GIVEN TEXT:
New research finds a biological mechanism for why anger leads to heart attacks and strokes.
Having a short temper could dramatically shorten your lifespan.
Doctors have long known negative emotions such as anxiety, anger and sadness are associated with an increased risk of cardiovascular disease events like heart attacks or strokes – but how an emotional reaction translates into physical symptoms hasn’t always been well understood.
A new American study suggests getting angry negatively impacts the health of endothelial cells, which form the inner lining of blood vessels, leading to vessel construction and reduced blood flow. The findings were published in the Journal of the American Heart Association.
Columbia University researchers recruited 280 healthy volunteers aged 18 to 73 years, who visited the lab and were randomly allocated into one of four emotional conditions (anger, anxiety, depressed or neutral) and completed an eight-minute behavioural task.
Participants in the angry and anxiety groups were asked to think about an event that made them feel either emotion and were asked to talk about it for the duration of the task, while those in the depressed group were instructed to read scripts that became progressively sadder. Volunteers in the neutral condition were asked to count out loud for eight minutes.
Researchers compared changes in blood flow and blood vessel dilation and constriction before and after the eight-minute task using a blood pressure cuff, an intravenous catheter and sensors placed on the participant’s fingers.
Talking about a previous event that made you angry significantly reduced blood vessel dilation compared to the neutral group, and this impairment hung around for up to 40 minutes before returning to normal. Blood vessel dilation was similar between the anxiety, sadness and neutral groups.
The anger and anxiety tasks also elicited increases in blood pressure compared to the neutral task.
Professor Glenn Levine, a cardiologist who was not involved in the study, told JAMA Medical News the sympathetic nervous system could be responsible for the findings.

Dataset entries:
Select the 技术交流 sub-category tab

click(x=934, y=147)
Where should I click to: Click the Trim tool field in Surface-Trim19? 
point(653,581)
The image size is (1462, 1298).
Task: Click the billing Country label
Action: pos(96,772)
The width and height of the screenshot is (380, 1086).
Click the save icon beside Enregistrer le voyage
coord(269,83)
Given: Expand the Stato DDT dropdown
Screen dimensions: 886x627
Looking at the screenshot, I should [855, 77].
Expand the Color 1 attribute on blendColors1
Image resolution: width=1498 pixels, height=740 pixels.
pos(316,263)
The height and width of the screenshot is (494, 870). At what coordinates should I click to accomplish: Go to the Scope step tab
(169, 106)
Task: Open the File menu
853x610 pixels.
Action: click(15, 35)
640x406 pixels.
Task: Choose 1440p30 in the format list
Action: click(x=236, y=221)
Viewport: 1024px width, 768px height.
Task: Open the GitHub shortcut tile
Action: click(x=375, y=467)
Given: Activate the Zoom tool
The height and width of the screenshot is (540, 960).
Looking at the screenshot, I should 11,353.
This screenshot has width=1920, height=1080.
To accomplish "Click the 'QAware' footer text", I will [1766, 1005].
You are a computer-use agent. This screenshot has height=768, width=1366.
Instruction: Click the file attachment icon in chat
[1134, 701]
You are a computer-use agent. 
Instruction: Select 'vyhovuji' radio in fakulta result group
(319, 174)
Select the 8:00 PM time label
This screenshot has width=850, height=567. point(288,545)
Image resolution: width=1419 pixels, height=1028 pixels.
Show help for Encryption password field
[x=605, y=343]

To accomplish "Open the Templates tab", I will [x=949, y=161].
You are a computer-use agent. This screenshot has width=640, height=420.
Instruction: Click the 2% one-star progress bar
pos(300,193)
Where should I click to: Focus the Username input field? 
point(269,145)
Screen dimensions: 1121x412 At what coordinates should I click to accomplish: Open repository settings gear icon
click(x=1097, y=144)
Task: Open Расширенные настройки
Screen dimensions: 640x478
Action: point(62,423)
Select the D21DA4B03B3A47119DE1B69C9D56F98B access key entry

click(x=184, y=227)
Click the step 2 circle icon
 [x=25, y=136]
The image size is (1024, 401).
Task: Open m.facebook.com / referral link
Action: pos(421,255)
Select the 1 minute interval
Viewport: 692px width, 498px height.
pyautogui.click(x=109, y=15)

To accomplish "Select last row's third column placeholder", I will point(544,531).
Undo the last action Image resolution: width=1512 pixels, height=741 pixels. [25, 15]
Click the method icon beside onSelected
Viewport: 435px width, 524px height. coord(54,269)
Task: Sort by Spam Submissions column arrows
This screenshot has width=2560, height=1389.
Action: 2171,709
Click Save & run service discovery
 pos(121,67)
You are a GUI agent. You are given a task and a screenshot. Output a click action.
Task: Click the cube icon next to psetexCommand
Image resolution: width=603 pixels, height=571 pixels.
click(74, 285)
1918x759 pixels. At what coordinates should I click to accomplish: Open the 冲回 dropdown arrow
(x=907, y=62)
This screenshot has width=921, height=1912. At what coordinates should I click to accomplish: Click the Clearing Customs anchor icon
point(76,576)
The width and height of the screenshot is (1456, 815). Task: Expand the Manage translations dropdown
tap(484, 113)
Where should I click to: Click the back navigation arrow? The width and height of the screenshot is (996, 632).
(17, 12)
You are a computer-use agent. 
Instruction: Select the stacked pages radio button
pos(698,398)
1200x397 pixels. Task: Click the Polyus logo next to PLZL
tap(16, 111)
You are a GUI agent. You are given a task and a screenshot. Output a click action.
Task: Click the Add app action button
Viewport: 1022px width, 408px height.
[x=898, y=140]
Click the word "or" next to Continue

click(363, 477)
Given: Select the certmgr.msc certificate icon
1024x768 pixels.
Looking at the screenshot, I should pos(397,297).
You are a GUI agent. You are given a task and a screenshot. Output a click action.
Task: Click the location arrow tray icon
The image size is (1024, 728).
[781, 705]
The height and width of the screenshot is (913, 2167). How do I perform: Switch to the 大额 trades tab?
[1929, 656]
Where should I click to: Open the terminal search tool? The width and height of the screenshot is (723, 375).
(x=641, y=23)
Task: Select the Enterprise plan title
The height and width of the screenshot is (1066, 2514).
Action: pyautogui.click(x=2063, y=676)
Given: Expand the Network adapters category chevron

ASSIGNMENT A: In the article on anger and heart health, what emotional conditions were the volunteers randomly allocated to?
ASSIGNMENT B: Go on with the article on anger and heart health from the point where it stops.
The records were drawn from a separate source.

RESPONSE AREA A: Anger, anxiety, depressed, neutral

RESPONSE AREA B:
“We know in the short-term, episodes [of anger and stress] can increase adrenaline levels and sympathetic tone. Your heart rate goes up, your blood pressure goes up, your body releases adrenaline, and these can lead to increased oxygen demand by your heart. These can lead to constriction of your coronary arteries.”
Lead author Professor Daichi Shimbo poo-pooed Professor Levine’s theory, highlighting that while there was a similar increase in blood pressure seen in both the anxiety and anger conditions, impaired vasodilation was only seen when participants were instructed to see red.
Instead, Professor Shimbo felt the vasoconstrictor endothelin-1 – released when someone is stressed – was a more appropriate underlying mechanism, or that being angry could set off an inflammatory cascade that impacted vascular function.
Impaired vasodilation as a result of abnormal endothelial cell function could lead to a variety of processes that result in the buildup of atherosclerotic plaques, according to Professor Shimbo.
The Back Page agrees with Professor Shimbo’s concerns about the potential health risks for people who are always angry, given what they found when someone was only angry for eight minutes.
“I speculate if you’re a person who gets angry a lot, you’re chronically insulting your arteries. I think over time it’s going to reach a point that it’s going to be chronically dysfunctional. And that’s the step toward getting atherosclerosis and heart disease,” Professor Shimbo told JAMA Medical News.